Here are some budget-friendly reasons to visit this charming wine region:
Stay: With room rates starting at $199 per night, h2hotel is the more budget-friendly sibling to the more austere Hotel Healdsburg. The hotel is the only LEED-certified hotel in town and it’s hip enough to offer stylized amenities like still and sparkling water in oversized milk bottles, a salt-water swimming pool, and free bike rentals. Its signature restaurant, Spoonbar, is spearheaded by ex-French Laundry chef Louis Maldonado. Dishes like the polenta stew with grana padano, greens, and spring onions scream originality but with a dose of comfort. A new sibling hotel will debut in 2015 a block away from the h2, and will cater to families.
Drink: With over 170 vineyards in the areas, you won’t be thirsty. The Russian River, Dry Creek, and Alexander valleys all offer outstanding wines (most notably Zinfandels and Sauvignon Blancs), and the best idea is to find a vineyard that will allow you to pair these wines with local cuisine. Lambert Bridge in Dry Creek Valley handpicks its grapes – a rarity these days – and makes a fine Cabernet Sauvignon and Cabernet Franc Cuvee, among others. The weekend-only tasting menu ($45) with dishes like the butternut squash soup with crème fraîche and Tuscan olive oil is an ideal foodie introduction to the area’s flavors. If you’re into sustainability, sip Quivira’s biodynamic wines (five wine tastings are only $10), including its notable Zinfandel and Grenache varietals. The vineyard also offers wine-tasting dinners with notable local chefs in its rustic garden, which is flanked by a greenhouse and hen coop.
If you happen to be in town on April 26 or 27, catch the annual Passport to Dry Creek Valley, an immersive weekend of tastings and food pairings at over 50 vineyards in the region. A two-day ticket sets you back only $120.
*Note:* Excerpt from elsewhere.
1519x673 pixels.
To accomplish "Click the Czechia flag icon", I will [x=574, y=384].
Learn: SHED, an upscale, grange-style space opened by two local farmers last May houses a restaurant, an open-area cafe that serves hand-crafted beverages, and a twice-weekly farmers market. Its unique marketplace notwithstanding (you can find both hand-forged English garden tools and kombucha on tap), SHED also offers workshops and talks so you can channel the farm-to-fork philosophy at home. Nearby on Matheson Street, Relish culinary school offers cooking classes, including a “roving” course that will take you mushroom foraging in the Sonoma hills.
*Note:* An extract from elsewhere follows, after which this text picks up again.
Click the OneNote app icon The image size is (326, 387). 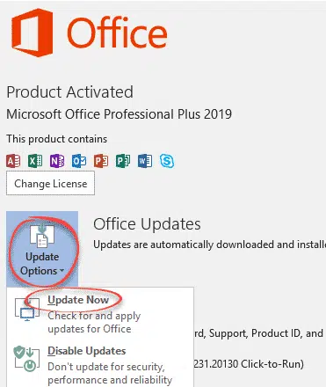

Get outdoors: The surrounding area is filled with sinuous roads and gentle hills that are covered in a spectacular carpet of blooming mustard flowers in spring. From affordable Segway tours ($99 and up) that take you past several vineyards (wine tastings are part of the deal) to biking, Healdsburg welcomes wanderers. Soak the day off at the Hotel Healdsburg, where you can enjoy “farm to spa” treatments like the Meyer Lemon Sage massage.